A compra foi complicada e arrastou-se por meses; primeiro queria comprar, depois já não queria, a seguir os accionistas processaram-no por não querer, mudou de ideias, discutiu-se o valor das acções... Enfim, uma novela, seguida ao minuto pelo mercado bolsista e pela comunicação social. Ao mesmo tempo Musk ia fazendo afirmações contraditórias, bastante desconexas, que levam a pensar como um indivíduo tão sanguíneo, impetuoso e contraditório pode ter chegado a ser o mais rico do mundo.

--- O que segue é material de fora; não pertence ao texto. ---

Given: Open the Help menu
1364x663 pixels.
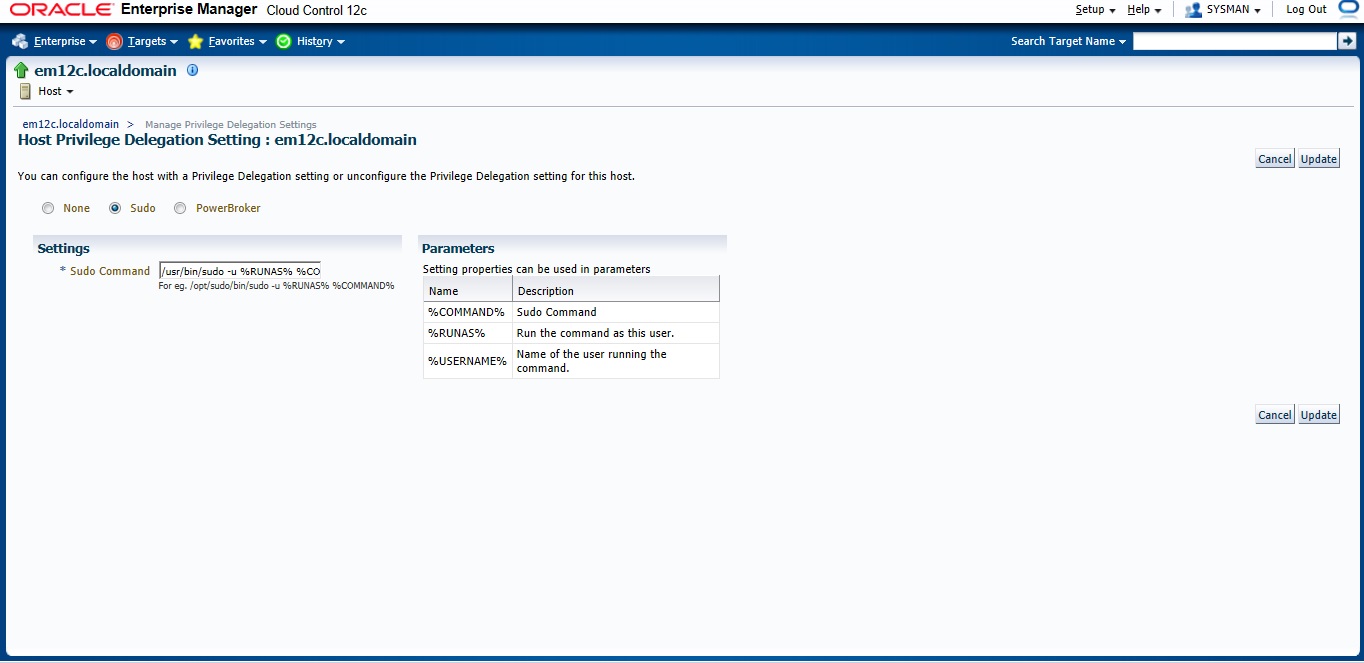Looking at the screenshot, I should 1143,10.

Enfim, a 28 de Outubro, resolvidas as embrulhadas, Elon Musk tornou-se proprietário do Twitter, pela módica quantia de 44 mil milhões de dólares. No mesmo dia escreveu um tweet a garantir que nenhuma conta suspeita seria reaberta até à formação de um “conselho de moderação”, e simultanemente despediu todos os executivos de topo e metade dos 7.500 empregados, inclusive Yoel Roth, precisamente o responsável pela moderação.
Os resultados deste dia fatídico não se fizeram esperar. Metade dos empregados que ficaram despediu-se por conta própria. Os grandes anunciantes, que incluíam a Volkswagen, Audi, Bentley, e Porsche, General Mills, Pfizer, Modalez (fabricante dos Oreos) e Chipotle (2000 restaurantes de fast-food) retiraram a publicidade. Balenciaga, que tinha um milhão de seguidores, fechou a conta.

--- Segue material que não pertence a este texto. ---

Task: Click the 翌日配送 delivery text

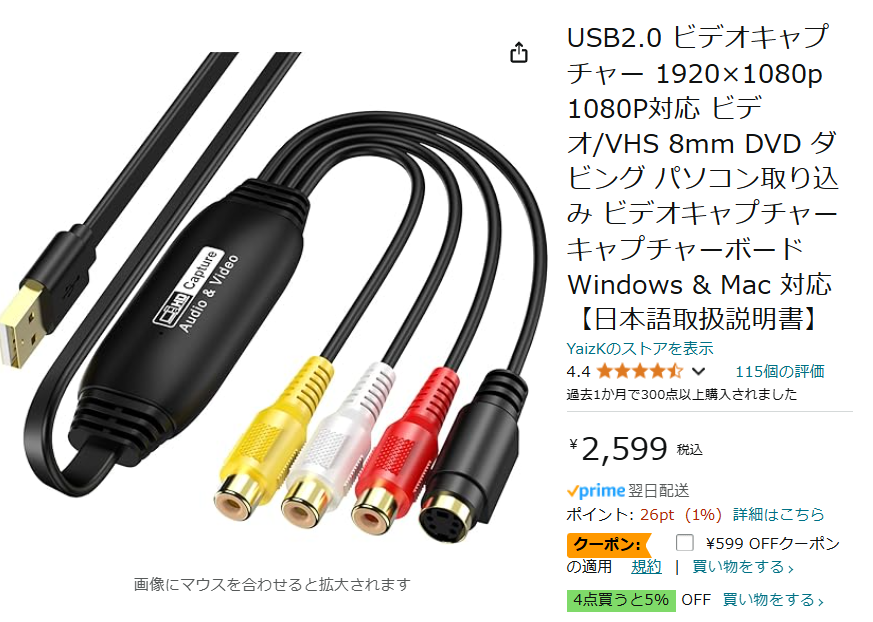Action: point(659,491)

Na semana seguinte Musk anunciou que tinha feito uma sondagem entre os assinantes e que ia aceitar os resultados, dando uma amnistia geral às contas banidas: "O povo falou. A amnistia começa na próxima semana. Vox Populi, Vox Dei".
A voz de deus determinou a reabertura da conta de Donald Trump (que ainda não a usou, talvez a tentar promover a sua Truth Social) e de Marjorie Taylor Green, a mais disparatadamente radical deputada republicana.

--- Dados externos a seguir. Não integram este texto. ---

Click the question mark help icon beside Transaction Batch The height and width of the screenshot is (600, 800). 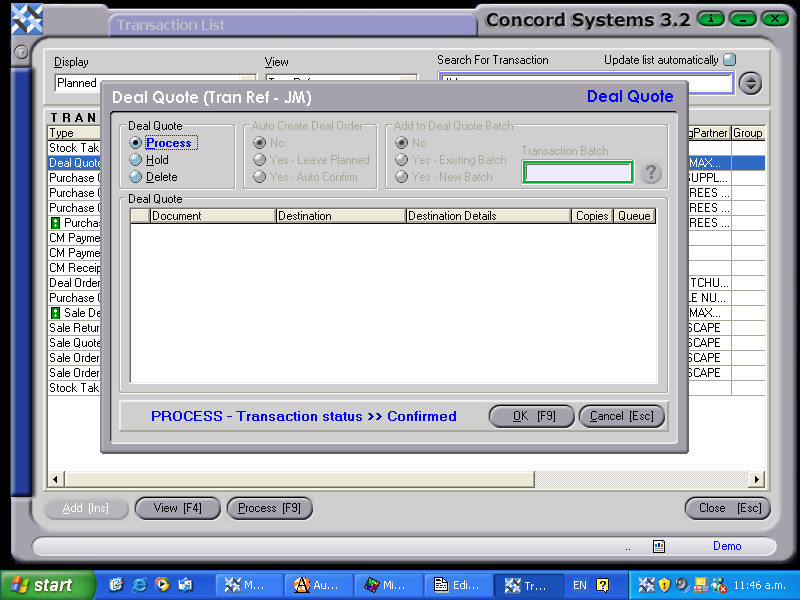651,172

Alguém lembrou que estas sondagens em linha são pouco científicas e podem ser facilmente influenciadas por máquinas automáticas. Mas isso não parece preocupar Musk com esta caótica compra, tão fora do seu universo empresarial, e imediatamente gerida de forma catastrófica?
Boa pergunta. Musk faz parte daquele grupo de mega milionários que se distinguem por serem libertários e anarquistas (“O Banqueiro Anarquista”, de Fernando Pessoa, que não li, deve tratar deste fenómeno...) Alguns, como Pieter Thiel (da Paypal), são libertários e reaccionários ao mesmo tempo. Outros, como Jeff Bezos, são libertários e ultra-capitalistas, simultaneamente. Outros ainda, como o falecido Steve Jobs, são hippies e anti-sociais. Parece ser uma característica norte-americana, tal como a mania das armas “para defender a liberdade”.
Os milionários europeus pelo menos são coerentes: conservadores, neoliberais, discretos.
Mas voltando ao Twitter: o que lhe vai acontecer? Desaparecer, é pouco provável. Musk tem dinheiro de sobra e pode aguentar perdas fenomenais só para provar o seu ponto de vista - que não se percebeu ainda qual é.
Afinal de contas o seu colega Bezos anda há anos a perder milhões com o “The Washington Post” só para chatear os republicanos, e outros milhões para abafar os sindicados da Amazon.
Nós, comuns mortais, que não inventamos nada de genial e temos contas em atraso, nunca iremos compreender o mundo olímpico dos 1%. Mas podemos assistir de graça a um espectáculo surreal.